The cost of a data breach now stands at R36.5 million from R32 million in 2017. This is according to IBM Security’s global study which looks at the financial impact of a data breach on a company’s bottom line
The 2018 Cost of a Data Breach Study found that hidden costs in data breaches – such as lost business, negative impact on reputation and employee time spent on recovery – are difficult and expensive to manage.
The research, conducted by Ponemon Institute, is based on in-depth interviews with nearly 500 companies that experienced a data breach, the study analyzes hundreds of cost factors surrounding a breach, from technical investigations and recovery, to notifications, legal and regulatory activities, and cost of lost business and reputation.
The research found that the average cost of a data breach globally is escalating and increased by 6.4 percent from the 2017 report.
“While highly publicized data breaches often report losses in the millions, these numbers are highly variable and often focused on a few specific costs which are easily quantified,” said Wendi Whitmore, Global Lead for IBM X-Force Incident Response and Intelligence Services (IRIS). “The truth is there are many hidden expenses which must be taken into account, such as reputational damage, customer turnover, and operational costs. Knowing where the costs lie, and how to reduce them, can help companies invest their resources more strategically and lower the huge financial risks at stake.”
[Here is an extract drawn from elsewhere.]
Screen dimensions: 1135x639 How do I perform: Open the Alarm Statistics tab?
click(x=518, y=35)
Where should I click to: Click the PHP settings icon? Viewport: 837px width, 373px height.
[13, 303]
Key South African findings include:
- The average time in South Africa to identify a data breach in the study was 150 days, and the average time to contain a data breach once identified was 40 days.
- The three root causes of data breaches were identified as malicious or criminal attack (45%), human error (30%) and system glitches (25%).
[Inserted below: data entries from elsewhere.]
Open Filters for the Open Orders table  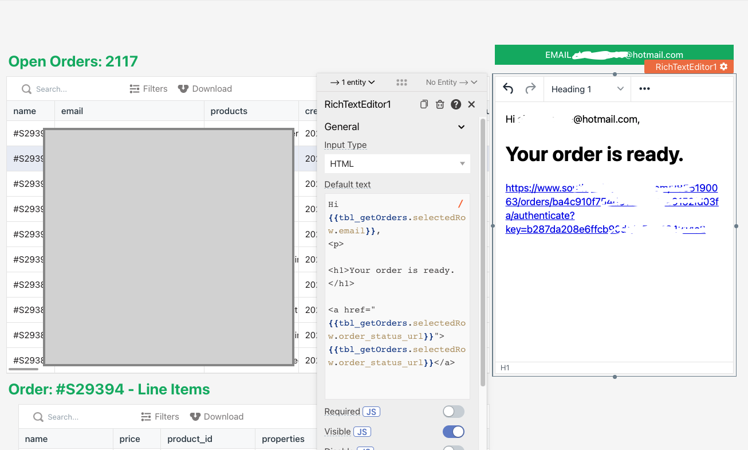pos(148,89)
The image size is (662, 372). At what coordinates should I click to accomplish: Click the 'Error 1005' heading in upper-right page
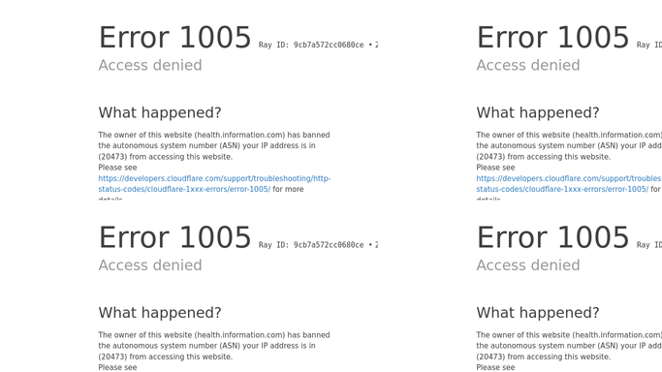point(553,38)
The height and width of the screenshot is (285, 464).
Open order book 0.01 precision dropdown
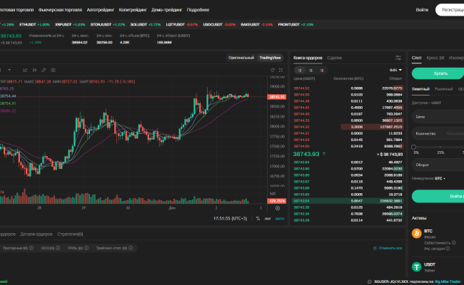click(x=395, y=70)
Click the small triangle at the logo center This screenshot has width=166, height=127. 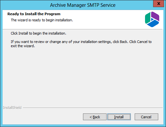tap(152, 19)
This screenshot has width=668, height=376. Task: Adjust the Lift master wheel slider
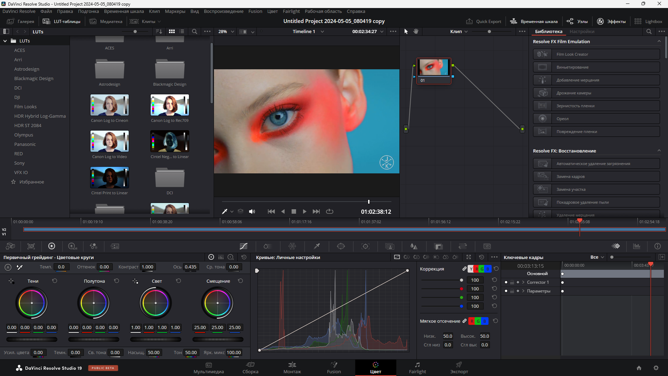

- On average, malicious or criminal attacks took 163 days to identify and 45 days to contain. Human error breaches took 139 days to identify and 33 days to contain.
- Detection and escalation costs also increased, rising from R9.5-million in 2016 to R11.6-million in 2017 and R12.3-million in the 2018 study.
- The amount of lost or stolen records also impacts the cost of a breach, costing R1 792 per lost or stolen record on average — a 9.4% increase from 2017.